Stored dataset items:
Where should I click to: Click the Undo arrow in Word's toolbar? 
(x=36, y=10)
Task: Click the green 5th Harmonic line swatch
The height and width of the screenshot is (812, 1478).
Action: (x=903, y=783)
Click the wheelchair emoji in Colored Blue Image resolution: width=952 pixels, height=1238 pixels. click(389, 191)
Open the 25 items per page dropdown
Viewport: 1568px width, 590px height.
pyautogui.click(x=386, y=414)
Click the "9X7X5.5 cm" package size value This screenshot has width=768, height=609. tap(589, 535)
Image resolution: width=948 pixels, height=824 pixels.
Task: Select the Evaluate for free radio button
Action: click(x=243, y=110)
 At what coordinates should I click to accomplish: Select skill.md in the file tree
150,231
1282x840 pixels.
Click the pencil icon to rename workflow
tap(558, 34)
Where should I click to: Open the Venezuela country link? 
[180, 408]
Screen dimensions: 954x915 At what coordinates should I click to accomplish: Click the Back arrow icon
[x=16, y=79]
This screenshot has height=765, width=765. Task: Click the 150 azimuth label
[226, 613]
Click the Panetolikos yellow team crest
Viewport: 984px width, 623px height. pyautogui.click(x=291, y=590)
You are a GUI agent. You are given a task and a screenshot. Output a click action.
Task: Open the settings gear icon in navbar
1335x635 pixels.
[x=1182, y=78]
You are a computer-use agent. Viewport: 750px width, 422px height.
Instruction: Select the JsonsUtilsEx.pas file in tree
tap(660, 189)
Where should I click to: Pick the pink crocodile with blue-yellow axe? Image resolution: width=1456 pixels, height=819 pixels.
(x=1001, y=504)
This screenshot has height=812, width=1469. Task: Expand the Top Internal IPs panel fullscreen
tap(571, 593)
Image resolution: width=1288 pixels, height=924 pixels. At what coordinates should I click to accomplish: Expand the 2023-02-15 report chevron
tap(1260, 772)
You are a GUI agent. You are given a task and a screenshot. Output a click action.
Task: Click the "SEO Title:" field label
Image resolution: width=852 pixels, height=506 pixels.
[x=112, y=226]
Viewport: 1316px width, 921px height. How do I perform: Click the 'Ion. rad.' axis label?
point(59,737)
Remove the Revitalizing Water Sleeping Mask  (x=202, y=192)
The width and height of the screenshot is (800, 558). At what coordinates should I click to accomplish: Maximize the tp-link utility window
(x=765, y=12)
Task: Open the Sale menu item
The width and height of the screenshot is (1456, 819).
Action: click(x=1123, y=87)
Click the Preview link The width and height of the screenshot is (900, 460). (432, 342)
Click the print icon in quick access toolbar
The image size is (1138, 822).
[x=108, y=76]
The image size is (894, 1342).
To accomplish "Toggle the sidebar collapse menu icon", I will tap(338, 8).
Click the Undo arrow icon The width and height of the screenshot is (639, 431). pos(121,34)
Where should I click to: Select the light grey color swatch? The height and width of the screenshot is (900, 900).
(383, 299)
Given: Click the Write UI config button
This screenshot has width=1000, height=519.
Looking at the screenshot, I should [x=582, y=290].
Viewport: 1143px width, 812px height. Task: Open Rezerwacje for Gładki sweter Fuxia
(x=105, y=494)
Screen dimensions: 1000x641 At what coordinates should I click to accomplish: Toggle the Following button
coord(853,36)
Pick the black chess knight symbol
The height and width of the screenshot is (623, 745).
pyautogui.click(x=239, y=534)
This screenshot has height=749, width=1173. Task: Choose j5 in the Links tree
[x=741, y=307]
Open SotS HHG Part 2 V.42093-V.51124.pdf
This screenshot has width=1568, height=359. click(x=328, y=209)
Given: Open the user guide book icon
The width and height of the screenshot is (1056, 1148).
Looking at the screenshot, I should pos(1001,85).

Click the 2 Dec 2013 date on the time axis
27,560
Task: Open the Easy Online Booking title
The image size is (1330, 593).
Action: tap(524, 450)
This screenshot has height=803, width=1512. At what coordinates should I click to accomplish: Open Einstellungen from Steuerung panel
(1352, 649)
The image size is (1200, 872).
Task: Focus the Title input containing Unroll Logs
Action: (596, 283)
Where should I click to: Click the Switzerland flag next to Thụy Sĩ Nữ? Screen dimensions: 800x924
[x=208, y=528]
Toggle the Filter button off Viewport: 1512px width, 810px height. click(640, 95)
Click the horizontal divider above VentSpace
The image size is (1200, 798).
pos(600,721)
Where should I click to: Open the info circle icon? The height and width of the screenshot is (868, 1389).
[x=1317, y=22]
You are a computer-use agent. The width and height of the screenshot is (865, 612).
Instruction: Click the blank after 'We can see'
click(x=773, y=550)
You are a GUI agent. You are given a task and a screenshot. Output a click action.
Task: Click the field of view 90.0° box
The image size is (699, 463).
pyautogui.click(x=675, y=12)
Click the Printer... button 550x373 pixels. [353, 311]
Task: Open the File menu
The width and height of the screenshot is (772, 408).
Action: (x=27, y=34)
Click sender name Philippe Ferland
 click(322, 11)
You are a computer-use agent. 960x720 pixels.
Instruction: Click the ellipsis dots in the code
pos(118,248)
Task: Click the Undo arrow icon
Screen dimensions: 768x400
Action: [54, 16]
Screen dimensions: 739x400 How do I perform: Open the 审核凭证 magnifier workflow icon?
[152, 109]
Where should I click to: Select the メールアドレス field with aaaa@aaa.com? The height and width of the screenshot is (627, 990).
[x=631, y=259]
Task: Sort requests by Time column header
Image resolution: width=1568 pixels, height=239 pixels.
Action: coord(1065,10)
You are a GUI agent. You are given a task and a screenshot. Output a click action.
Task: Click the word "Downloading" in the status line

TASK
Where a line in the records above contains the word "computer", copy that line.

SOLUTION
You are a computer-use agent. Viewport: 750px width, 422px height.
You are a computer-use agent. The width and height of the screenshot is (865, 612).
You are a computer-use agent. 960x720 pixels.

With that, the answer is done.